Background There is little specific guidance for the process of withdrawing Non-Invasive Ventilation (NIV) for patients with Type 2 Respiratory Failure (T2RF), despite the potential for development of distressing symptoms. We evaluated current practice to assess the need for such guidance.

Method The Palliative Care Team at Northamptonshire Healthcare Foundation Trust and the Respiratory Team at Kettering General Hospital (KGH) worked collaboratively to review the medical notes of patients admitted to KGH between August 2018 and August 2019, who were coded for T2RF and NIV and had died on that admission. Exclusion criteria were use of invasive ventilation, patients who had not received NIV and those weaned off NIV after clinical improvement. 48 patients were identified; 26 were included, 8 were excluded due to the above criteria and 14 were excluded due to unavailability of medical notes.

Results Clear plans were documented regarding ceiling of treatment at initiation of NIV in 73%. Discussions concerning NIV withdrawal occurred with patients and/or relatives in 100% of cases, but patients were only involved in 15% due to confusion or reduced consciousness. The plan for withdrawal was documented in 58% of cases. 46% of patients were referred to the Palliative Care team, but 58% of Palliative Care referrals were made after NIV was withdrawn. There was significant variation in prescribing, with only six patients being given medication prior to NIV withdrawal. 69% had anticipatory end of life medications prescribed but there was variation in which opioid, antiemetic and antisecretory was used.

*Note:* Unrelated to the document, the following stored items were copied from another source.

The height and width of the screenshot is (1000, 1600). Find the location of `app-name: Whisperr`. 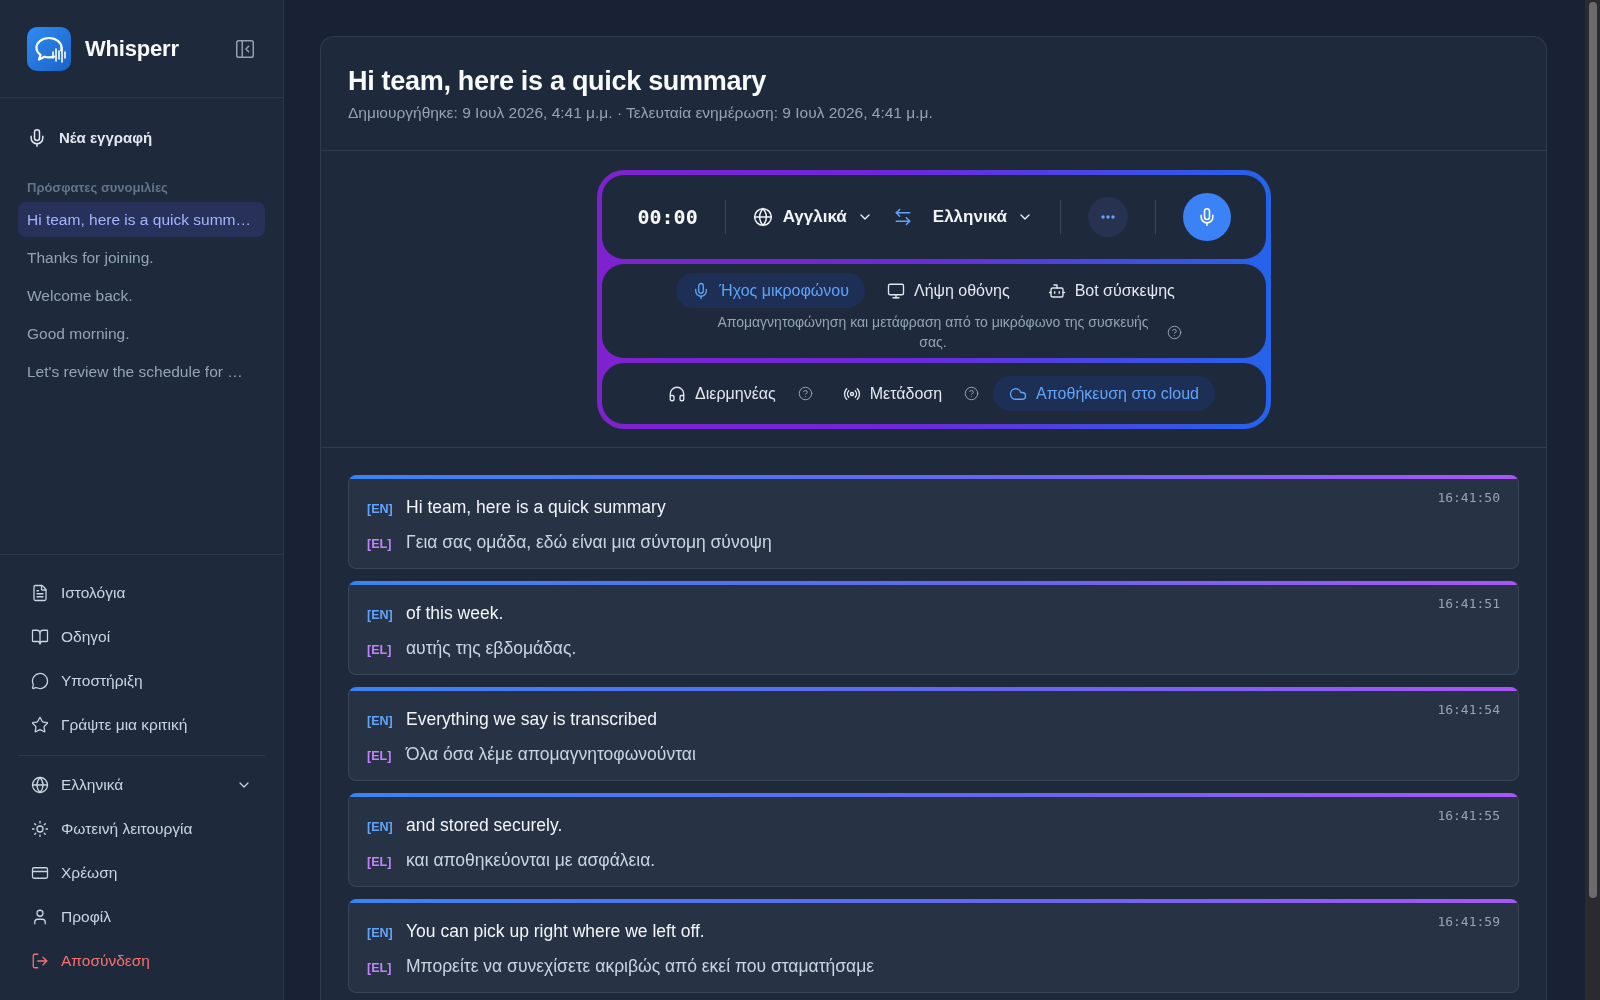

app-name: Whisperr is located at coordinates (132, 48).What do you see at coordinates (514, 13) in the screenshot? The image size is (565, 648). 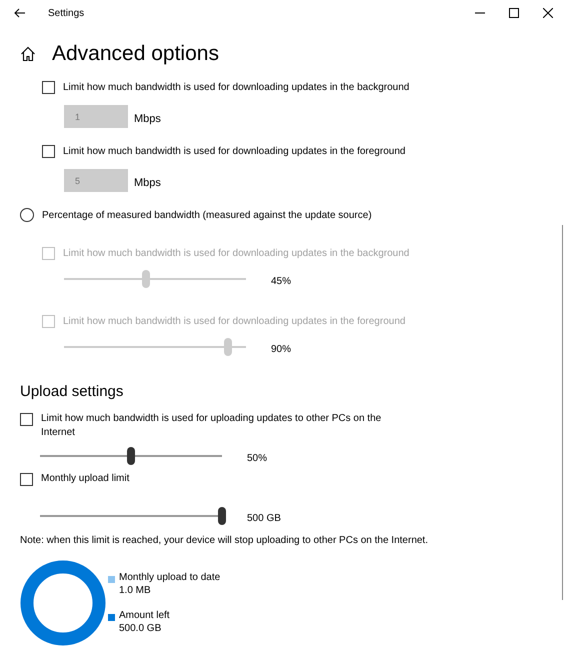 I see `maximize-icon` at bounding box center [514, 13].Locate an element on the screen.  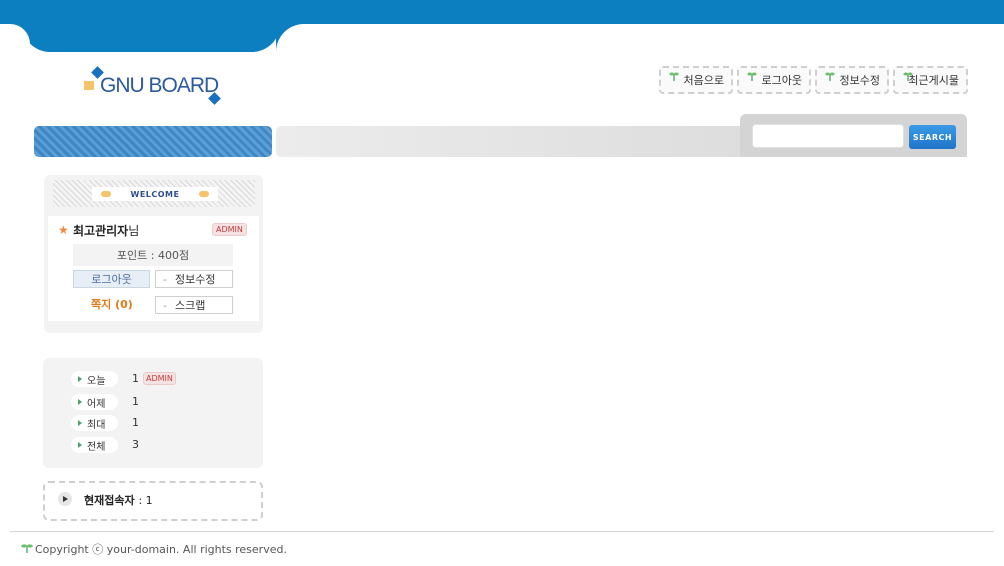
visit-label-max: 최대 is located at coordinates (94, 423).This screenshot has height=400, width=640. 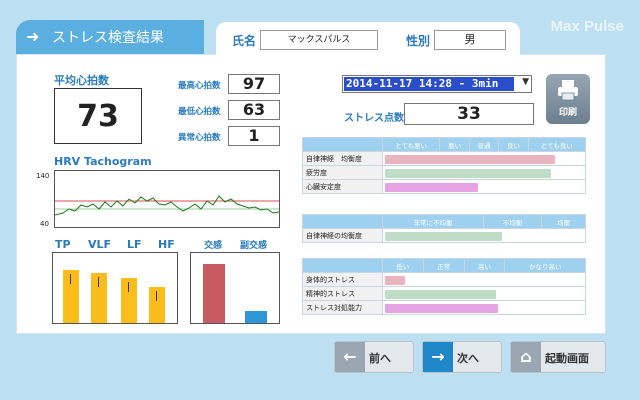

Conclusion The differences observed in practice regarding communication, medical management and the process of withdrawal show a lack of standardised approach. Maintaining individualised patient care is important, but there may be a place for structured guidance to ensure that conversations are had, the need for symptomatic relief prior to withdrawal is considered, and medications are prescribed in anticipation of potential distress.